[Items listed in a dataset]
Start of Block
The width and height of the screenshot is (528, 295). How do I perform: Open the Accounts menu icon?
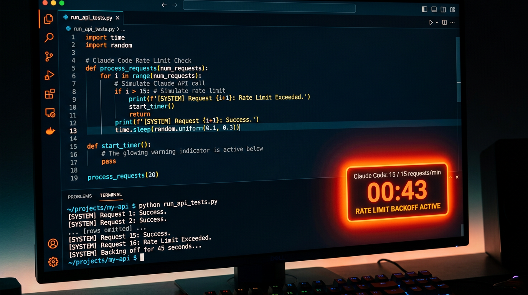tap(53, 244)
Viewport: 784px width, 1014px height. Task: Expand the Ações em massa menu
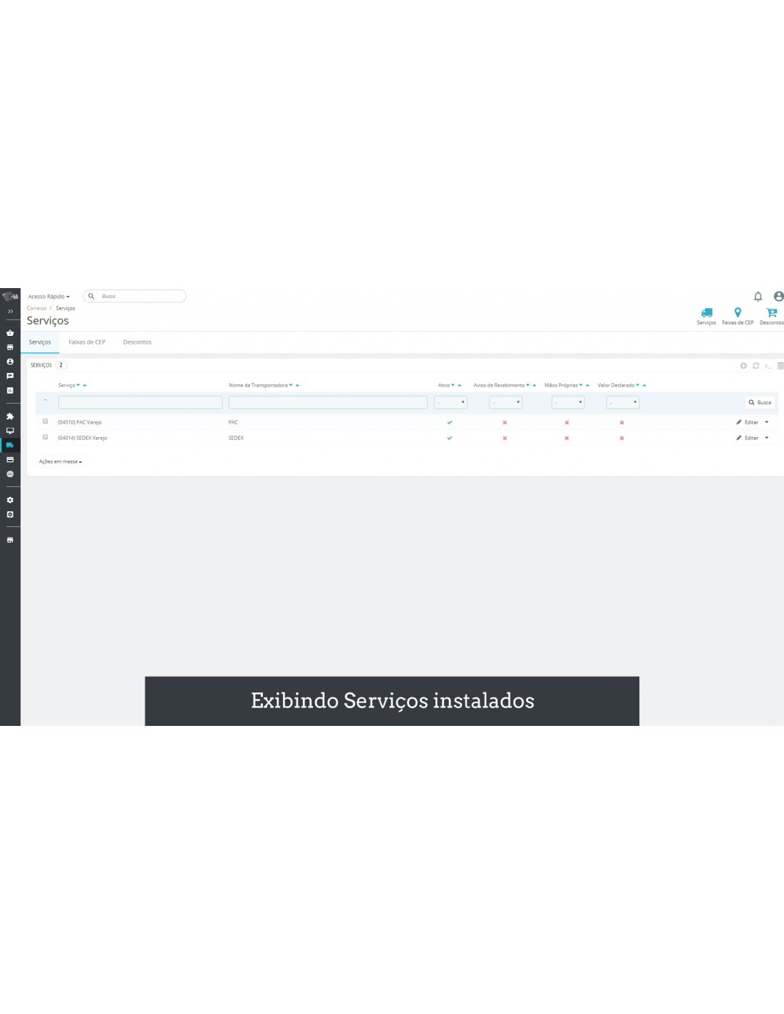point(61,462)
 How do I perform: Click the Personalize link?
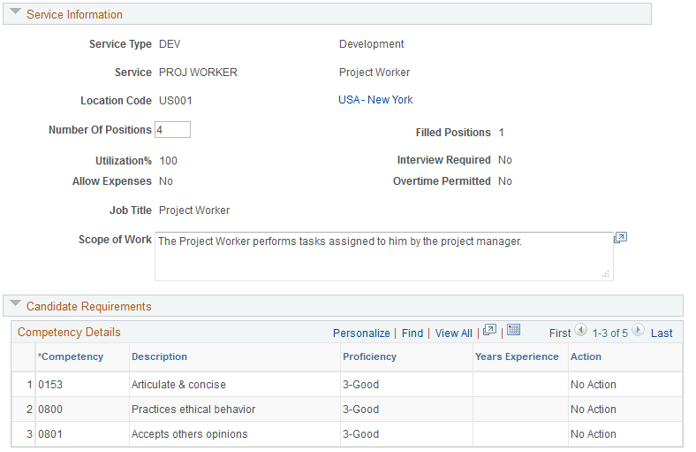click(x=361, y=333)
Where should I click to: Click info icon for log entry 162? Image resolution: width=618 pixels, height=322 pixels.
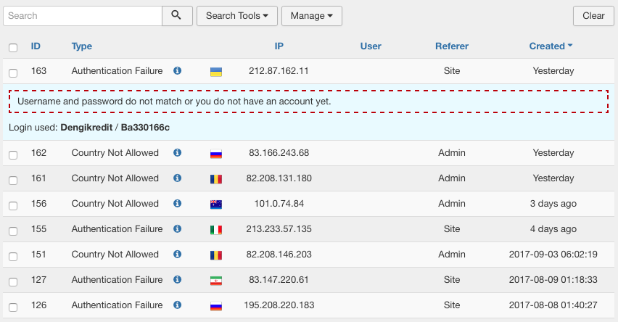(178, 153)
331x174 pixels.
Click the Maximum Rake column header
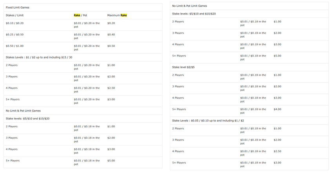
End of Block
= EXERCISE BRIEF =
Please leave out the pictures while you copy exactly the lines from the one containing "Viewport: 784px width, 1014px" through the end of the records.

= ANSWER SECTION =
Viewport: 784px width, 1014px height. Task: Expand the Ações em massa menu
point(61,462)
 How do I perform: Click the Personalize link?
click(x=361, y=333)
Where should I click to: Click info icon for log entry 162? Image resolution: width=618 pixels, height=322 pixels.
(178, 153)
331x174 pixels.
Click the Maximum Rake column header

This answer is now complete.